» Brano scelto:
* * * * *

Venne un triste momento che – comunità al colmo dell’entusiasmo – a padre Beltrame fu comandato il trasferimento ad altro convento, cosa che fa parte delle regole dei frati, anche se poi a decidere sono gli uomini (nel caso si chiama Padre Superiore o Generale).
Resta il fatto che il Nostro amato partì e ne nacque quasi una sommossa popolare. Basta vedere le foto della gente che lo accompagnò alla stazione per capire il dramma di tutti: più che una morte perché quella si considera nelle mani di Dio.
Ci fu un lavoro diplomatico ad ogni livello e tanto si fece che passati pochi mesi (mi pare) Padre Beltrame ritornò al convento e facemmo una grandissima festa.
Siccome da noi si festeggiava lavorando, fu deciso di modificare l’oratorio trasformandolo in sala polifunzionale (ai tempi non si sapeva neanche il significato di questa parola), realizzando un teatro piccolo ma dotato di ogni modernità.

* * * * *

» Dati archiviati:
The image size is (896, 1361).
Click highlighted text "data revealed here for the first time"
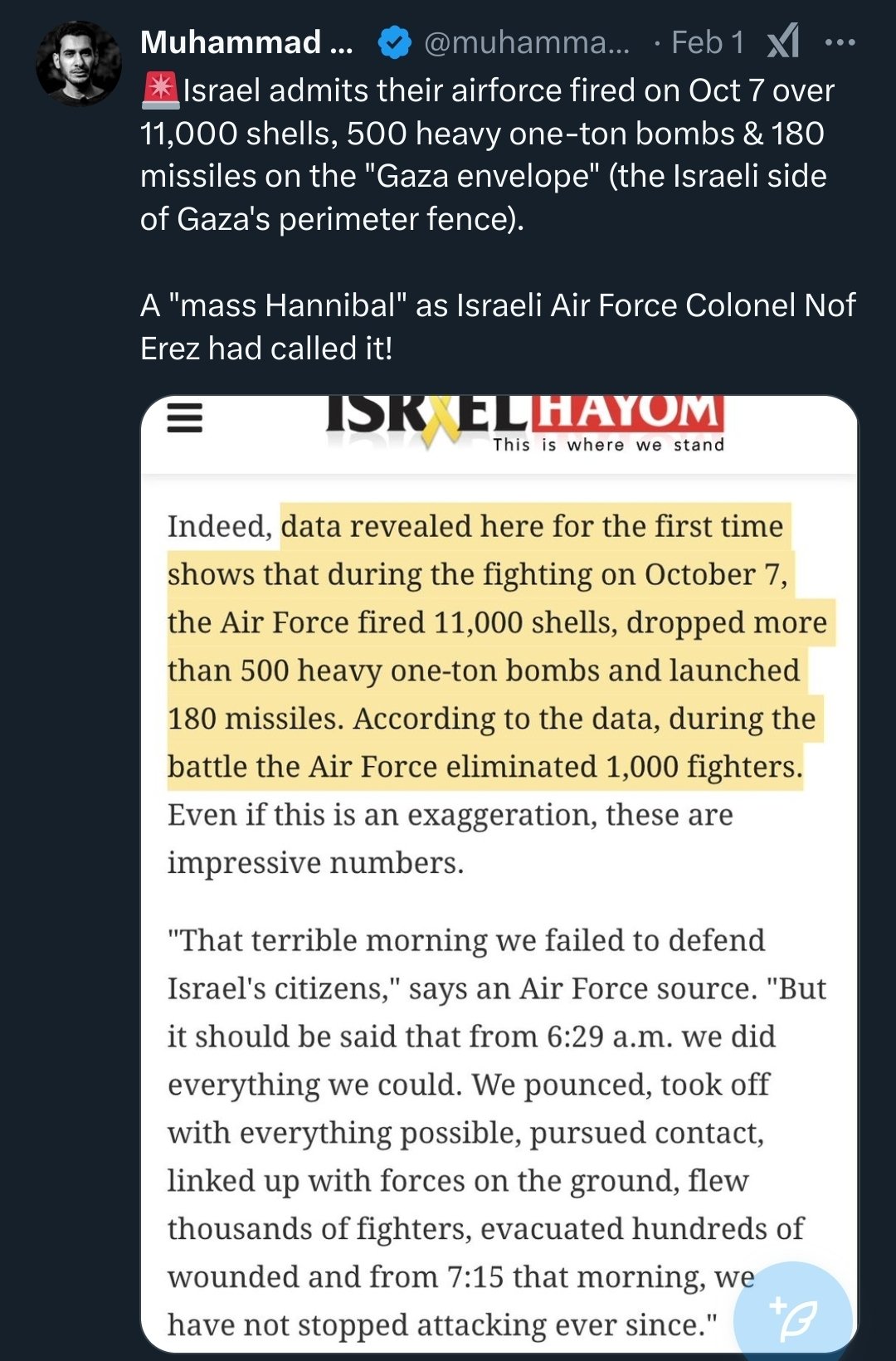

* * * * *

» Serie di esercizi:
**a.** Rispondi a queste domande sul brano su padre Beltrame:
(i) Fin dove la gente accompagnò padre Beltrame quando partì?
(ii) Dopo quanto tempo padre Beltrame ritornò al convento?
(iii) In che cosa fu trasformato l'oratorio?
**b.** Elenca tutti i luoghi o ambienti nominati nel brano su padre Beltrame.
**c.** Prosegui il racconto su padre Beltrame dopo l'ultima frase riportata.
Le righe di dati sono materiale a sé, distinto dal brano.

» Risposte per esercizio:
**a.**
(i) Fino alla stazione.
(ii) Dopo pochi mesi.
(iii) In una sala polifunzionale, con un teatro piccolo ma dotato di ogni modernità.

**b.**
convento
stazione
oratorio
sala polifunzionale
teatro

**c.**
Per raccogliere fondi, mio padre si diede da fare per organizzare uno spettacolo coi fiocchi che vide in azione tutta ‘la Compagnia di arte varia’.
Il palco provvisorio fu realizzato comprendendo la scalinata dell’ossario rivolto alla platea sistemata sul lato verso Agordo.
Il sipario fu fatto con tende di recupero e bianche lenzuola isolavano il pubblico dalla strada.
Ci fu tale afflusso da richiedere una replica che fu concessa il giorno successivo con pochissime defezioni da parte degli artisti e ancora una grandissimo pubblico. Coi denari raccolti si comprarono i soli materiali necessari al lavoro (e neanche tutti) perché la manodopera era, come sempre, squisitamente di carattere volontaristico.
Quinte e fondali furono dipinti dal maestro Pincirolli che prese a frequentare la parrocchia pur provenendo da altra zona, anche per motivi sportivi.

Il teatrino finito, fu inaugurato con un altro spettacolo di varietà dove si esibì fra l’altro il quartetto dei Gobi1 composto da Gino Manolli, Guido Crema, Otello Capovilla e mio padre Nino; insomma una cosa fatta tutta in casa dato che i frati, per tutti noi, erano davvero di famiglia.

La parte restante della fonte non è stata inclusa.